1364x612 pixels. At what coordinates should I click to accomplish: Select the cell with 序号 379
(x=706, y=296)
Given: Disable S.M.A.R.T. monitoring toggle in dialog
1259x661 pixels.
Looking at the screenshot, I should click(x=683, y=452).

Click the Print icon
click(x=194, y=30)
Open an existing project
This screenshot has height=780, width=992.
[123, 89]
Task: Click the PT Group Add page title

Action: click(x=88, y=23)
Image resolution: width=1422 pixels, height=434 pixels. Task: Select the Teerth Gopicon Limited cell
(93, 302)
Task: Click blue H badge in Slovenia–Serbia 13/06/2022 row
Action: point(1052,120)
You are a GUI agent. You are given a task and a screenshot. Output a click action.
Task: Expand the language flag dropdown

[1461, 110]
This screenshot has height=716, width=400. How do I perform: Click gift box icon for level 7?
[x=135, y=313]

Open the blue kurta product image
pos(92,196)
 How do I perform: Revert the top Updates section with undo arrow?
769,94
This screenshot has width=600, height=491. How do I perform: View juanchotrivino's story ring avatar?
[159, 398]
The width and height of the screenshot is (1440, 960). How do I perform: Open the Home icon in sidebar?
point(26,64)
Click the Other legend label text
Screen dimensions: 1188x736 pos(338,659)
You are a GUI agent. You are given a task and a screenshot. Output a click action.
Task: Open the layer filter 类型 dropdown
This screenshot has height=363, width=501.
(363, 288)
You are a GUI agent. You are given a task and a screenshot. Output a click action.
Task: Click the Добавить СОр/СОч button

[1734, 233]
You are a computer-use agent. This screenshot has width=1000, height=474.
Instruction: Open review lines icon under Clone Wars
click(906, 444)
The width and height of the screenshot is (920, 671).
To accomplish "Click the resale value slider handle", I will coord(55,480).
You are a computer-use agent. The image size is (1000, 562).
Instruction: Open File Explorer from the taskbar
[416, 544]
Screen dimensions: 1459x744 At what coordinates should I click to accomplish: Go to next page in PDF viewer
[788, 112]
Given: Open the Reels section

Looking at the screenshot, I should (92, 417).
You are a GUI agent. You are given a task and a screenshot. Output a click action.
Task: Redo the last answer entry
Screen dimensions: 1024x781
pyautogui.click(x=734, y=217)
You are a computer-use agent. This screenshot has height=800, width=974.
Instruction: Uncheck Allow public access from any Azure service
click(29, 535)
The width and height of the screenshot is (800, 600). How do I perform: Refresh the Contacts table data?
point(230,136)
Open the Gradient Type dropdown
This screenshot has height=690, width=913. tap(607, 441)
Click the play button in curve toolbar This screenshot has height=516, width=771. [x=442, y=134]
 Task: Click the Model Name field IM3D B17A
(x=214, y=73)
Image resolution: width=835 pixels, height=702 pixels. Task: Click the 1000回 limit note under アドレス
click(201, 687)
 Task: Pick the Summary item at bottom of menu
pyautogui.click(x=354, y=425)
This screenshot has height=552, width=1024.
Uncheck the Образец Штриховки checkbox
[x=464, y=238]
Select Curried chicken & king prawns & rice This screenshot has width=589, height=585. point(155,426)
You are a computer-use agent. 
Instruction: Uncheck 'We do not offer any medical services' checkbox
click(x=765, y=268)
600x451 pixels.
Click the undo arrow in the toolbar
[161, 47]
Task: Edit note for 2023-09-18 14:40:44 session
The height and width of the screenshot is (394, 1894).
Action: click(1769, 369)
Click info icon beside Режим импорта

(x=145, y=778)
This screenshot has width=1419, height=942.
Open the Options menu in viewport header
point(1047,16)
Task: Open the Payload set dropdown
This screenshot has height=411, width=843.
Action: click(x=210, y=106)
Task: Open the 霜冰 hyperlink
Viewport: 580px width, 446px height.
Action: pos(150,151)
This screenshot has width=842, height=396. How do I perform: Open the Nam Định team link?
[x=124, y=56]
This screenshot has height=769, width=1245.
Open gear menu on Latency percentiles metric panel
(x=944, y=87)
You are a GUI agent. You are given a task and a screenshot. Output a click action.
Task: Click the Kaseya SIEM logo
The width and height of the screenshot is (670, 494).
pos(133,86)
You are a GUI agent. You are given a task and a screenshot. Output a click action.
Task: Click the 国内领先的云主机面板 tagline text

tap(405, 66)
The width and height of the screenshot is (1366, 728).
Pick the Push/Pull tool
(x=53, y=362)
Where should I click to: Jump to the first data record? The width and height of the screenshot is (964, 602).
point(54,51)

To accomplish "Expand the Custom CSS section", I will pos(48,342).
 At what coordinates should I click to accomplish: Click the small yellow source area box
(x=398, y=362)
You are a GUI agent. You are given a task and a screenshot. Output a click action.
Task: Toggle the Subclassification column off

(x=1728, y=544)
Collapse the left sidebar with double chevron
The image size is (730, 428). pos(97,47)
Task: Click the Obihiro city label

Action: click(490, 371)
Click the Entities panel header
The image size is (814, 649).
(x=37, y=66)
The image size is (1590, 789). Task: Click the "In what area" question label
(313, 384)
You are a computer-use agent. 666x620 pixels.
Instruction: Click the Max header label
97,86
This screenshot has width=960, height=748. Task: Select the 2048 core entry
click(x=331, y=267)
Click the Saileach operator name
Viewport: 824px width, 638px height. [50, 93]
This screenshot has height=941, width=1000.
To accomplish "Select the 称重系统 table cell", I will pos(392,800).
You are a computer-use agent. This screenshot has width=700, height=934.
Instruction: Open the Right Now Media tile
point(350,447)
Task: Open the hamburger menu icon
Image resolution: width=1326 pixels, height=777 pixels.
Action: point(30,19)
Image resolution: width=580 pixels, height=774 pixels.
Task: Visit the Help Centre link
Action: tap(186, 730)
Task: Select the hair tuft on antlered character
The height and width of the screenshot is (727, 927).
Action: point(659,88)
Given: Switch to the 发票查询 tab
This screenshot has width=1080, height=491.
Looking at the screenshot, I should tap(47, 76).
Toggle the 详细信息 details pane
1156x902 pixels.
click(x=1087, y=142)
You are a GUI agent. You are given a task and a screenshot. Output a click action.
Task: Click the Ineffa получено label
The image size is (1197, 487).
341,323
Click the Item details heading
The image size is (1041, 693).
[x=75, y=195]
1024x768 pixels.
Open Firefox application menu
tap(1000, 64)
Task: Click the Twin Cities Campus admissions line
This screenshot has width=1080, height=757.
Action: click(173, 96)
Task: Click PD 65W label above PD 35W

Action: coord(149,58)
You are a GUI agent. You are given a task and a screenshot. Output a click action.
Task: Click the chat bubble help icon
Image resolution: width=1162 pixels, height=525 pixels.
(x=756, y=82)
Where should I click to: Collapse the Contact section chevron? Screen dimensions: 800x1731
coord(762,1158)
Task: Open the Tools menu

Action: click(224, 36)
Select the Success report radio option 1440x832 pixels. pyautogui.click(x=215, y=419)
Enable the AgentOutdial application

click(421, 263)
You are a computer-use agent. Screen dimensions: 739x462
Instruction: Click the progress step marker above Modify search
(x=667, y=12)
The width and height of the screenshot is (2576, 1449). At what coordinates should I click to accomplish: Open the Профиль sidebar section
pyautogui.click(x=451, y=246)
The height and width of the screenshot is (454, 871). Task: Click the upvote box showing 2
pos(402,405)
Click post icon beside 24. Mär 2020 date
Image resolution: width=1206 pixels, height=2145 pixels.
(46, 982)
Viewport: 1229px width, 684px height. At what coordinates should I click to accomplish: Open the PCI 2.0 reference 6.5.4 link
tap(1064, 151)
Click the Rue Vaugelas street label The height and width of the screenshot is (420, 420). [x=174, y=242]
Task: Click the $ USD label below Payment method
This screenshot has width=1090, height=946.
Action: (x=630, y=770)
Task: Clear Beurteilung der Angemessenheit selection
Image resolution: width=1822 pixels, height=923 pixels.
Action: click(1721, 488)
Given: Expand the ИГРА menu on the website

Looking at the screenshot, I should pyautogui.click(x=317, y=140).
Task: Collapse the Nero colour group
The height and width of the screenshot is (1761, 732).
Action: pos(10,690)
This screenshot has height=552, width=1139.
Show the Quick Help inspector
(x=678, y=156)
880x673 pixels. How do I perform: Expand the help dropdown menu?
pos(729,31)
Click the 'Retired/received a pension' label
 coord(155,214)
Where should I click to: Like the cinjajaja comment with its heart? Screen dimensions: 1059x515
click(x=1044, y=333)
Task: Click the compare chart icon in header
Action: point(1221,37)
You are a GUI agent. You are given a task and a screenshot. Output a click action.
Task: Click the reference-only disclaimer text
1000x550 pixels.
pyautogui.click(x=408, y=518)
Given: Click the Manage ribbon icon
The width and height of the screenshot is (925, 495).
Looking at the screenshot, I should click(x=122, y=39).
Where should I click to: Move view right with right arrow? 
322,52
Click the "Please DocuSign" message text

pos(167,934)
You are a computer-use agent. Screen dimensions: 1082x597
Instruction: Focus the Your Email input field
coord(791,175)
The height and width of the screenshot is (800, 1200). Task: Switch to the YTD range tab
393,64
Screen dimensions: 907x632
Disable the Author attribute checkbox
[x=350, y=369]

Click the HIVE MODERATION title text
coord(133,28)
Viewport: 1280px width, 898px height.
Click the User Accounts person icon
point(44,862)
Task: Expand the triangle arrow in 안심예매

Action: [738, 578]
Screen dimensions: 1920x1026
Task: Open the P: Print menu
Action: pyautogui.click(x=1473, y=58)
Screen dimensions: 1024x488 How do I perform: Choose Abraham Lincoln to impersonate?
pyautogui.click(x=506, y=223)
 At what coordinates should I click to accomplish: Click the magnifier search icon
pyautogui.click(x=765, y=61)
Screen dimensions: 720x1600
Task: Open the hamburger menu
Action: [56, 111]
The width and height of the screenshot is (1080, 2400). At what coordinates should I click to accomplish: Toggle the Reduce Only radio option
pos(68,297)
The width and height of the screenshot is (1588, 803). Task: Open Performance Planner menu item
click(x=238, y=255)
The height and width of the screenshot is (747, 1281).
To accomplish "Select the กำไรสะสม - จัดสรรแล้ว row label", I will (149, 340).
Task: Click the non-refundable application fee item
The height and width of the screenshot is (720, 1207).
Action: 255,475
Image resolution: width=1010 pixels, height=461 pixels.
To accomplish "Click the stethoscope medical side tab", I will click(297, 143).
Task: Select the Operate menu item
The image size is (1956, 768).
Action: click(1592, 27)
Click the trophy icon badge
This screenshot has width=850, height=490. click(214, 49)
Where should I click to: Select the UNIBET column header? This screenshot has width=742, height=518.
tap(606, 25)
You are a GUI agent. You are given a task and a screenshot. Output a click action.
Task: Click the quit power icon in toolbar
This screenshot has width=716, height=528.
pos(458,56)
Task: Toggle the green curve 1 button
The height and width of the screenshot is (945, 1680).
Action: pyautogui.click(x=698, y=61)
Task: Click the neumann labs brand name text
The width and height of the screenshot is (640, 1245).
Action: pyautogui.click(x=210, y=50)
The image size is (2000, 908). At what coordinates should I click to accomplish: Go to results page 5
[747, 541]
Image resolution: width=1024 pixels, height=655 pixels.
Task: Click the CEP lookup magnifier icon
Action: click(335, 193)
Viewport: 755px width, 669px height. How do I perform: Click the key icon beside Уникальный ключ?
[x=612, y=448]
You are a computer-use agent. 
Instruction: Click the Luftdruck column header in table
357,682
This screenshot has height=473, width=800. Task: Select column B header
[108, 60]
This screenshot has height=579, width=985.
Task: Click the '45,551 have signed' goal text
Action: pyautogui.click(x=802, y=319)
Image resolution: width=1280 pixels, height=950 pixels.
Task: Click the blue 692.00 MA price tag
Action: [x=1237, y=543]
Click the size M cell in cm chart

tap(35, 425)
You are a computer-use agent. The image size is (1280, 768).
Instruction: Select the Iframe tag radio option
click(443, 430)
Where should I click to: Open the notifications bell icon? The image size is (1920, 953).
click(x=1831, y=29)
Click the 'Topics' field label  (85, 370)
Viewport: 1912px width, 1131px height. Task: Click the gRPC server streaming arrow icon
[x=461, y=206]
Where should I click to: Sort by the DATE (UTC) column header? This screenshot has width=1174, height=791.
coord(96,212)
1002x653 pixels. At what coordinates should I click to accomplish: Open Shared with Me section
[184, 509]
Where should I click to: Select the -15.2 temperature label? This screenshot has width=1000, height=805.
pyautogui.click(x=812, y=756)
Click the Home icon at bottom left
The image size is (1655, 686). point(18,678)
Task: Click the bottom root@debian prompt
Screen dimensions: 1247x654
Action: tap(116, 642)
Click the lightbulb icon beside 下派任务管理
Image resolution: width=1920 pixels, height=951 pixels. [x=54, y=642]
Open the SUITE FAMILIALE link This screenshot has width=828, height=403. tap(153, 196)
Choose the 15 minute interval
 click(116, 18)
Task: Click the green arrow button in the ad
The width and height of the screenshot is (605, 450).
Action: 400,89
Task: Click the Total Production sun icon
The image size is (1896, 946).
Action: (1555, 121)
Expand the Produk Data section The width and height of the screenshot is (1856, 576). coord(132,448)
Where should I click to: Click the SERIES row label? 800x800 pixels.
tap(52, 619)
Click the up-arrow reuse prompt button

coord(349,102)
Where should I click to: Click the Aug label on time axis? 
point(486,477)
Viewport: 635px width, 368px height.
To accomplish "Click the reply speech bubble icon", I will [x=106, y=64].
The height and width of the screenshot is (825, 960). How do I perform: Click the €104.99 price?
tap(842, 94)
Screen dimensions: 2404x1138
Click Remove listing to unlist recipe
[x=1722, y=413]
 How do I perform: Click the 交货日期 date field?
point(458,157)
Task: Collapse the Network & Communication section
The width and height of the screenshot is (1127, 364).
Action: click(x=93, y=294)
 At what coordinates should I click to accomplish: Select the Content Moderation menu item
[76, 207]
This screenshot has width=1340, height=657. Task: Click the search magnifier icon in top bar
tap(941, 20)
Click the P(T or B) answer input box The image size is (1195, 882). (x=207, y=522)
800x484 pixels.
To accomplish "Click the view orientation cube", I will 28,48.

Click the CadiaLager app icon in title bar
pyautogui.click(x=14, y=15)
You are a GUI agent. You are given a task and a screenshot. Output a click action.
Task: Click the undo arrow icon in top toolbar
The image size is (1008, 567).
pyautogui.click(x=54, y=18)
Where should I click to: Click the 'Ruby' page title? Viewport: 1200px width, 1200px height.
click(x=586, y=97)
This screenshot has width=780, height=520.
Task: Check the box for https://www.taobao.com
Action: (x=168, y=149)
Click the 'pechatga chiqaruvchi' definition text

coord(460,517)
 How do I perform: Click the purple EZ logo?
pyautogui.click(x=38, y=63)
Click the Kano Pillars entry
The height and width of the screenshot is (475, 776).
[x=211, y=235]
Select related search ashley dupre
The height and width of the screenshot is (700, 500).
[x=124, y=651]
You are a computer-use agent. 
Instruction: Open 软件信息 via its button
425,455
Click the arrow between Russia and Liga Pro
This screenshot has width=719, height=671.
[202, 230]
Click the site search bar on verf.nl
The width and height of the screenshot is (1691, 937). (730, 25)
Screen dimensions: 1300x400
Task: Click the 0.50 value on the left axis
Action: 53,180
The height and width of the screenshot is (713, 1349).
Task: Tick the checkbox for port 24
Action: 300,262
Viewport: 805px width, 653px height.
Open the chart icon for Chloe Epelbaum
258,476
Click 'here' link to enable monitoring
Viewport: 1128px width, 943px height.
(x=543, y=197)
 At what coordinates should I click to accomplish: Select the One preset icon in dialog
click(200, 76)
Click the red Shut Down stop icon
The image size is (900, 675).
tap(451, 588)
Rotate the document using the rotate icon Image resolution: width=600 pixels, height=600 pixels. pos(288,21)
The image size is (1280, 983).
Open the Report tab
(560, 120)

========

_What to produce_
When a line in the listing above holds the word "bubble", copy it.

_Your response_
Task: Click the chat bubble help icon
To accomplish "Click the reply speech bubble icon", I will [x=106, y=64].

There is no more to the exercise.